* [EXCERPT]

---

But how is information collected to produce an AQI? Air quality databases process readings from government sources, crowd-sourced in puts, and satellite-derived monitors to generate an aggregated AQI reading. The Band monitors are now included in that network.
Fine-particle pollution is monitored throughout the year in all reporting areas. The American Lung Association states that air pollution levels are recorded daily and ranked on a scale from 0, indicating perfect air, to 500, representing air pollution levels that pose an immediate risk to public health. The AQI categorizes air pollution levels into six groups, each with a name, an associated color, and corresponding advice. AQI values at or below 100 are deemed satisfactory for nearly everyone. When AQI values exceed 100, the air quality becomes unhealthy. The higher the number, the greater the risk to health for the population.

---

* [WHAT IS NEEDED] Carry on the passage about how the Air Quality Index is compiled and read, starting after its last sentence.

---

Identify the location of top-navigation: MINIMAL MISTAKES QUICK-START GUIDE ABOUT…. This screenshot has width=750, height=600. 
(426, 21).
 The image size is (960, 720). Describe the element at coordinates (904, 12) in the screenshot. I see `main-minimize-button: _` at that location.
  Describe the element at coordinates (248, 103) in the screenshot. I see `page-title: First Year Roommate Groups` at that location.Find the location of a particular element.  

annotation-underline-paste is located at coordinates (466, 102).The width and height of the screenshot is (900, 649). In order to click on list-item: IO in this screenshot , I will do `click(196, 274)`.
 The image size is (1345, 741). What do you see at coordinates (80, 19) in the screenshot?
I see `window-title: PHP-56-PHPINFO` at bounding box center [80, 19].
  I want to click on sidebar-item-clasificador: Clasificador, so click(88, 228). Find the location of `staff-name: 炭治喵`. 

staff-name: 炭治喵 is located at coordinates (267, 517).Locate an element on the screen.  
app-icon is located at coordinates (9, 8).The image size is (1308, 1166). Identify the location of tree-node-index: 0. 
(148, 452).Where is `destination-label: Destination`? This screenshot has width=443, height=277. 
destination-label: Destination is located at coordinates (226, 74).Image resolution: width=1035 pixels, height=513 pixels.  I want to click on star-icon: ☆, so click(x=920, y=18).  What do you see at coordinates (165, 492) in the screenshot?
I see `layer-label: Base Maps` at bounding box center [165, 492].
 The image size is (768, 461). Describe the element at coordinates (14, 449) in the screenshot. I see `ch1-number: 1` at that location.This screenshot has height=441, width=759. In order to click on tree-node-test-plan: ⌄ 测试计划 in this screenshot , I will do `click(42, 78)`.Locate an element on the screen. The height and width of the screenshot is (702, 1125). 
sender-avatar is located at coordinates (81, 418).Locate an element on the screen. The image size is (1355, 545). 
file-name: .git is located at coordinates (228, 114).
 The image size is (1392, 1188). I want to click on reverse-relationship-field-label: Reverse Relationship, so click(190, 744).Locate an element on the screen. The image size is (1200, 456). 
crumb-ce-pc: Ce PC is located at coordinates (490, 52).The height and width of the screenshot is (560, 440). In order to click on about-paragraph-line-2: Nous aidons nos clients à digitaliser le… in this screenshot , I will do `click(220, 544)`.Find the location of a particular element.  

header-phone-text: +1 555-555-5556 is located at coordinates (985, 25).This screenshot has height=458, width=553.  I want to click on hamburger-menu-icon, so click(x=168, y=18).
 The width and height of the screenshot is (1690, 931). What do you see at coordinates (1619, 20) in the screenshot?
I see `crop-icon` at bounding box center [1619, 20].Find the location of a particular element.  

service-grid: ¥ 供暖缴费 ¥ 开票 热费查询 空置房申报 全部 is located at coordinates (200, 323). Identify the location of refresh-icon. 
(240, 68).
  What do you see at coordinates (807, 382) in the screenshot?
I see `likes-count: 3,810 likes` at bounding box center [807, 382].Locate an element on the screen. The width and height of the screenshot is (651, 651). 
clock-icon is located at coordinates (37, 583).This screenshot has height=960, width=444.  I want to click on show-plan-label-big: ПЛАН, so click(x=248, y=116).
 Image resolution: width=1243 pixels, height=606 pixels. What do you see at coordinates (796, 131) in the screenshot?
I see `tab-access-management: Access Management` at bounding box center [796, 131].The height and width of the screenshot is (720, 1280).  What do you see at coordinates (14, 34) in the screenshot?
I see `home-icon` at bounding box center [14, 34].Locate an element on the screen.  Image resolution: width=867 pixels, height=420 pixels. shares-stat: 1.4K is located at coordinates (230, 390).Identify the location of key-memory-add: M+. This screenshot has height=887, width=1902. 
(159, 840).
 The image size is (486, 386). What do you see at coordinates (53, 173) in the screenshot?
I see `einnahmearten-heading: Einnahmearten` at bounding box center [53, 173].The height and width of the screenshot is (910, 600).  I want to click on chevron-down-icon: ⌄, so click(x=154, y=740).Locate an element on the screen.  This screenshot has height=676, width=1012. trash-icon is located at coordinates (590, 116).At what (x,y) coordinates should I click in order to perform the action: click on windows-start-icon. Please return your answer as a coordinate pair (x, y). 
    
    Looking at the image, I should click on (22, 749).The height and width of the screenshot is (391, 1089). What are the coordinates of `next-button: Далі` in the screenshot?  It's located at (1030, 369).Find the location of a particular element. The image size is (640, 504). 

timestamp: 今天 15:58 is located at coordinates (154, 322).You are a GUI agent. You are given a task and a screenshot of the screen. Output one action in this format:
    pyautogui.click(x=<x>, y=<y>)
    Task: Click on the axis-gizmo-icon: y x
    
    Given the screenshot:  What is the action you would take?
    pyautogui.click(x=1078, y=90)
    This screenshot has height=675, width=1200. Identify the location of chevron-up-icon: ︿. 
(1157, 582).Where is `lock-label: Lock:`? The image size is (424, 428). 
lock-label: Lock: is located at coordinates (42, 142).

---

* [RESPONSE AREA]
The Band selected the air sensor product PA-II Particulate Matter Sensor by PurpleAir. “We wanted our data to be useful to tribal, federal, state, academic, and commercial entities for air quality information products the Band receives, Lippert said. “Because of large number of PurpleAir sensors deployed across the United States, Canada, and the rest of the world, U.S. Environmental Protection Agency together with the U.S. Department of Agriculture Forest Service have developed data correction factor for the PurpleAir sensors such that the sensor data would be more relatable to regulatory air monitors, which in our area are located in Twin Cities, St. Cloud, Brainerd, Fond du Lac, Duluth, and Perkinsville and Eau Claire, in Wisconsin. Thus, these low-cost air sensors fill in the spatial gaps left by the air monitors.”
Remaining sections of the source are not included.